Wednesday, August 26, 2009

Good From Evil Perhaps?

I went to my orientation session at the animal shelter last night and it shocked and saddened me to see so many animals just abandoned by their owners. As hard as I try, I just can't imagine how someone could do this. I am unable to come up with one single valid reason, shy of an owner’s death. And in that case, it’s not the owner doing it, it’s the heirs.

I have to attend a dog mentoring class before I can work with the dogs. I can't wait to get the little angels out of their cages and out in the fresh air. There’s a path out in the woods behind the shelter so my goal is to take one dog for a good long walk of at least an hour, maybe more, than have some play time in a fenced in area where the dogs can go off leash. I would rather give one, maybe two, dogs a great afternoon outdoors rather than take a lot of dogs out for what is essentially a "pee walk." A tired dog is a happy dog! And these poor animals deserve some happiness.

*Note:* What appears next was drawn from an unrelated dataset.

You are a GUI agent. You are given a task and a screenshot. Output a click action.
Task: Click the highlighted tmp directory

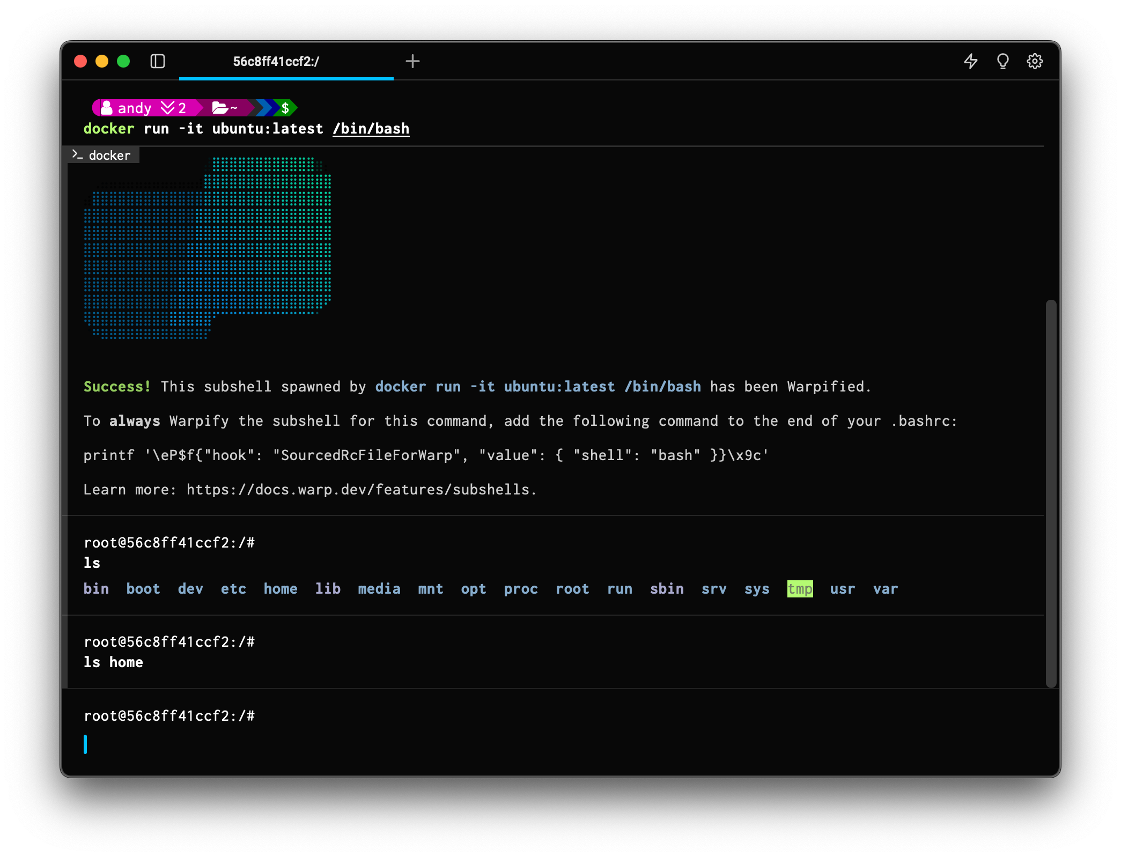[799, 589]
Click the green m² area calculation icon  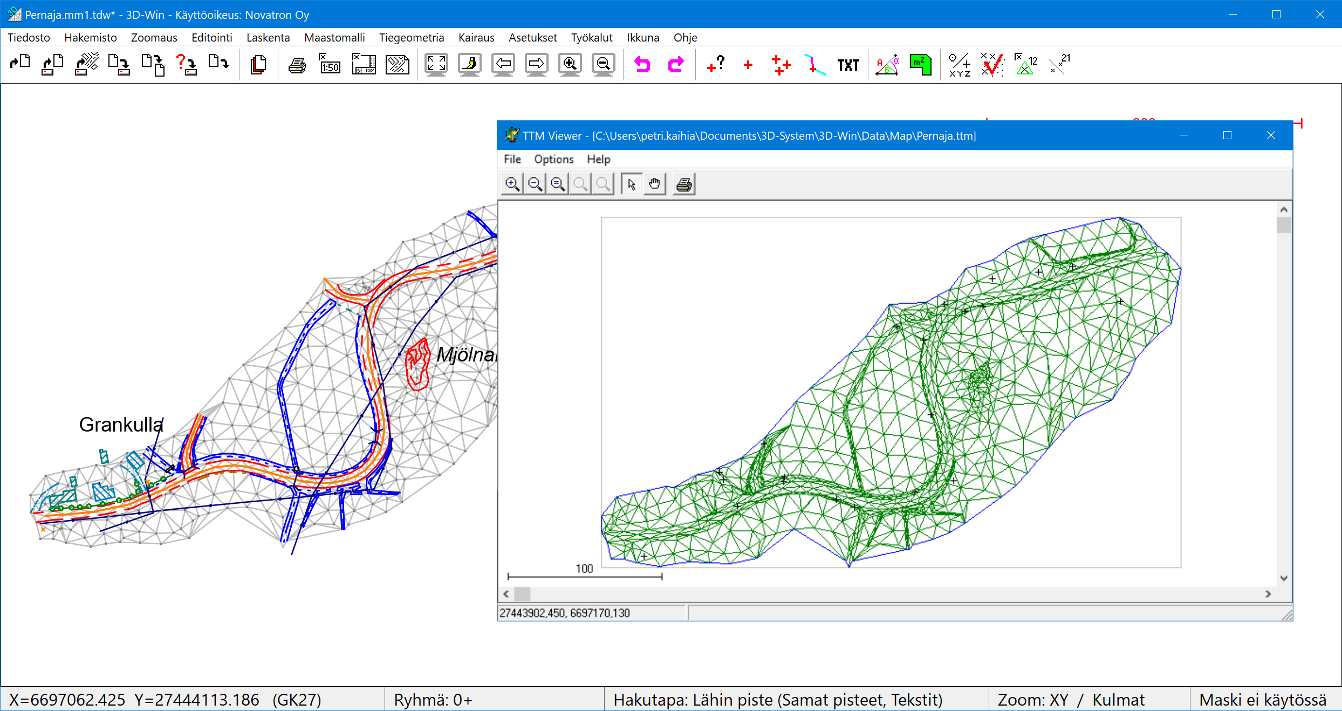920,65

The sad thing is that of all the dogs in the shelter, all but about three or four were pit bulls. I can’t understand this, they really are so sweet and totally devoted to people. I never received so many dog kisses as I did last night. Think about it, Petey on Little Rascals was a pit, the Buster Brown dog was a pit ... It's just a crime that irresponsible people who can't even manage their own lives, let alone that of a dog, are particularly attracted to this breed. And thanks to them, a once favored companion dog is now vilified as a criminal. While the criminals walk free. It sickens me to even think about it.

Interesting how the woman running the orientation said this was the biggest group of volunteers she ever had. Perhaps I am not the only one propelled into action by Mr. Vick. If that’s the case, then he has, unbeknownst to him, really done something to help dogs. Of course, I’m certain he didn’t intend this to happen. I mean, he never apologized for what he did to his own dogs. All he ever said was how he was sorry that he screwed up his own good life.

When I got home last night, I just heated up some leftover potato parsnip soup that I had made over the weekend and dumped some sauteed mushrooms in it. The soup was good, it’s a recipe I’ve made in the past. The only difference is that I used oil instead of oil and butter to start the veggies. Since I didn’t cook last night, I didn’t have anything to bring for lunch but found out that Wendy’s is a decent place for Vegans in need of fast food. At least they have the baked potato which is better than most places which stick you with a choice of lettuce in a bowl or french fries!

I’m still feeling bloated and gassy and lethargic. My friend Carol said something like I'm the only one she knows who would wind up gaining weight on a Vegan diet. I'm still trying to figure it out. Think Vegan, you think stick thin. I'm eating vegetables for God's sake. And it’s not like I’m eating a lot of grains, beans or nuts, the stuff that packs a lot of calories. Maybe its some kind of water retention thing, I just don't know. I’ve looked on line and there is very little information on the downside of a Vegan diet and I find that kind of interesting. I wonder if my experience is atypical.

So far, the only positive thing I’ve experienced on this Vegan adventure is that I really do feel more clearheaded. Perhaps it’s that lucidity that delirious people experience right before they croak!

Tonight I’m planning on cooking up some okra with tomatoes, onions and chickpeas and also will saute some Chinese broccoli with garlic. I’ll make up a batch of polenta to serve as the base for both and will have a few meals for the next few days. Yuck. I mean Yum. I don't know what I mean. Either of these meals would be fine if I only had some meat to go along with them!

MEAT, I NEED MEAT!!! Only 22 more days and that’s counting today!